For nearly 25 years, India’s digital economy has largely been governed by the Information Technology Act, 2000, which was drafted long before artificial intelligence (AI) became embedded in our everyday lives. 

But as AI rapidly moves from a niche technology to critical infrastructure, powering everything from customer service and content creation to healthcare, finance and governance, policymakers are increasingly questioning whether the existing legal frameworks are enough.

The debate has gained urgency, as, with the rise of generative AI, countries across the globe are fighting concerns around growing misinformation, deepfakes, algorithmic bias, privacy and accountability. 

Amid this, India, too, is grappling with something very perplexing: how to regulate technology that is evolving faster than traditional policymaking?

Recently, Union IT minister Ashwini Vaishnaw said the government believes a new law may be required because “the world of AI is very different from the world when the IT Act was enacted”. Now, as India weighs the need for a dedicated AI law, founders, policy experts and legal practitioners argue that India should adopt a risk-based approach focused on accountability, transparency and liability rather than copying sweeping frameworks like the EU’s AI Act.

But What Do Founders Want From India’s AI Rulebook?

If India drafts an AI law, founders appear less interested in regulating algorithms but in defining rights, responsibilities and accountability.

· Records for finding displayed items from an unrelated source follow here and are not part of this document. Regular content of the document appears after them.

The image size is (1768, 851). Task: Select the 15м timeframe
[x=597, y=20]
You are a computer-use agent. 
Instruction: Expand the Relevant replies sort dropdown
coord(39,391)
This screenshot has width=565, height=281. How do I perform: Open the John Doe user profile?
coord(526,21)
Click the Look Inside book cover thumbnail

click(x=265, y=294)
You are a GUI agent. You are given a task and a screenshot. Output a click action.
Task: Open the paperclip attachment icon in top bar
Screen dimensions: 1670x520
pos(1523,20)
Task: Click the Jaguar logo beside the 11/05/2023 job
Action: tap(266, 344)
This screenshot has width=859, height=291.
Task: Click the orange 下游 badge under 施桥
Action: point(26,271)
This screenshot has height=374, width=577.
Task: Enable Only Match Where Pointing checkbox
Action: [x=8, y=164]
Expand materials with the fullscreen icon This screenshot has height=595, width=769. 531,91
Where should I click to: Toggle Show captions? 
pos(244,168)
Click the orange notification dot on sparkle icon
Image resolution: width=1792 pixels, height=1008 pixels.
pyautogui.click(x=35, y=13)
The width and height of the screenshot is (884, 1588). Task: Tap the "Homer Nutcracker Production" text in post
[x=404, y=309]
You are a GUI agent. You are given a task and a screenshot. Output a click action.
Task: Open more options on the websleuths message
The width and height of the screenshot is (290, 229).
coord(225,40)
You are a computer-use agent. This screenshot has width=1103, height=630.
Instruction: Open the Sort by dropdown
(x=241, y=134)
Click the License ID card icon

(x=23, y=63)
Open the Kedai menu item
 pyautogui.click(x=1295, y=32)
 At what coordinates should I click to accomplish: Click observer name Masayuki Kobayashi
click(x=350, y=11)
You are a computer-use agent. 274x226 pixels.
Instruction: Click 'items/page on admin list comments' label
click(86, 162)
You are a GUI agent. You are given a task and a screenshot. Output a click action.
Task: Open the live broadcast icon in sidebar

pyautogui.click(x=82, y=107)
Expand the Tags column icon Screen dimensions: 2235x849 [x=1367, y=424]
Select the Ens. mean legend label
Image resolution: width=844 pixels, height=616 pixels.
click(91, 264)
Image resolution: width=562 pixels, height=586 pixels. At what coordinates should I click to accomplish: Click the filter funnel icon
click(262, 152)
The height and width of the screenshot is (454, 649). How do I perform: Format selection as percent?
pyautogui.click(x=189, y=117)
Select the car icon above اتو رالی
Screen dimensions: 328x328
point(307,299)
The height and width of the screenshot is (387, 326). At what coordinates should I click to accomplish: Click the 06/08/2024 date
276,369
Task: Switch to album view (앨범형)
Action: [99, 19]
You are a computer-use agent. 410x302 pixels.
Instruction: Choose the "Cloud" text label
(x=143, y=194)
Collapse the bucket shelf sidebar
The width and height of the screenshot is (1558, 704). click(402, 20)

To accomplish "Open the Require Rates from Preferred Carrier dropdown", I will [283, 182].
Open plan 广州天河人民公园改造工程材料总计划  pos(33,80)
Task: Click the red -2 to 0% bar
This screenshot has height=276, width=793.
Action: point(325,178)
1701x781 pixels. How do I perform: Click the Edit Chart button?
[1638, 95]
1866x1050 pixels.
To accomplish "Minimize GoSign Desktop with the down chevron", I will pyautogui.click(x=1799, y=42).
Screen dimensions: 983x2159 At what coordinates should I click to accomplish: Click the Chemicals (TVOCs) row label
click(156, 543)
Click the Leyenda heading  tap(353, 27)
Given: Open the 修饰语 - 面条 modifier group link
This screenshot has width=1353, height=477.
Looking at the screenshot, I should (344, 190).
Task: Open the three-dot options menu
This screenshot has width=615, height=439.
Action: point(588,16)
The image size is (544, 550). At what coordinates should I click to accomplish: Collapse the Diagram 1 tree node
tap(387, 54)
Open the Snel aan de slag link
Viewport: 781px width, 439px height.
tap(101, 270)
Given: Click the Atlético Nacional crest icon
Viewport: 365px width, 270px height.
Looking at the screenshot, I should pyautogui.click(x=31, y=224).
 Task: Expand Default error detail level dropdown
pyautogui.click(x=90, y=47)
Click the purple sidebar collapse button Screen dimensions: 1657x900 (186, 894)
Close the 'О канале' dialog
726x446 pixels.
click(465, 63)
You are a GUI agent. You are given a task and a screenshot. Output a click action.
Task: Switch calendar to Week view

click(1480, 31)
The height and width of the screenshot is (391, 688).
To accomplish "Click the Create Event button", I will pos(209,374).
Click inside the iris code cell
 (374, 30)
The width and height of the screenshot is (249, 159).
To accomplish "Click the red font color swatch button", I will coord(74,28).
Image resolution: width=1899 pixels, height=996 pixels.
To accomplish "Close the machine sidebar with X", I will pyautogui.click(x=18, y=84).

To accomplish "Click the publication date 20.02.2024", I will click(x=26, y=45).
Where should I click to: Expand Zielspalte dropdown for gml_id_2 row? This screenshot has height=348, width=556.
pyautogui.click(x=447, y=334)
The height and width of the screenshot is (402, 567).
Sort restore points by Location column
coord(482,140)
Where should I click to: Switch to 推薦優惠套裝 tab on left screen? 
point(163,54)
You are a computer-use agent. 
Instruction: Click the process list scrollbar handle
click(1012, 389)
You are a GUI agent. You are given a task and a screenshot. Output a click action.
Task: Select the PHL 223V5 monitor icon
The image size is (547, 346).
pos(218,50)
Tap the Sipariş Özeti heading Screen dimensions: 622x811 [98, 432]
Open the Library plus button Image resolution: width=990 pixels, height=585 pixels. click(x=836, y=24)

According to Shayak Mazumder, the cofounder and CEO of Adya.ai, which enables enterprise AI infrastructure, any future AI law should start with a fundamental principle: access.

As AI increasingly becomes a layer underpinning education, work and governance, Mazumder argues that citizens should have the “right to AI” much like access to education or healthcare. He also argued that compliance requirements should be tied to the real-world risks and impact of AI systems, with stricter rules for high-risk applications and lighter obligations for lower-risk use cases.

Deepak Subramanian, the founder of YourTribe, an AI-driven recruitment and talent platform, also said that regulation should focus on the impact of AI systems rather than treating every application equally.

“India should regulate outcomes and impact rather than the underlying technology itself,” he said. Moreover, higher-risk deployments would require disclosure, audit trails and mechanisms for human review, while low-risk tools would face lighter obligations.

The Governance Challenge 

Many policy experts and legal practitioners believe India should avoid copying broad AI laws such as the EU’s AI Act. Instead, regulation should focus on the risks and real-world impact of AI systems, building on existing laws where possible. 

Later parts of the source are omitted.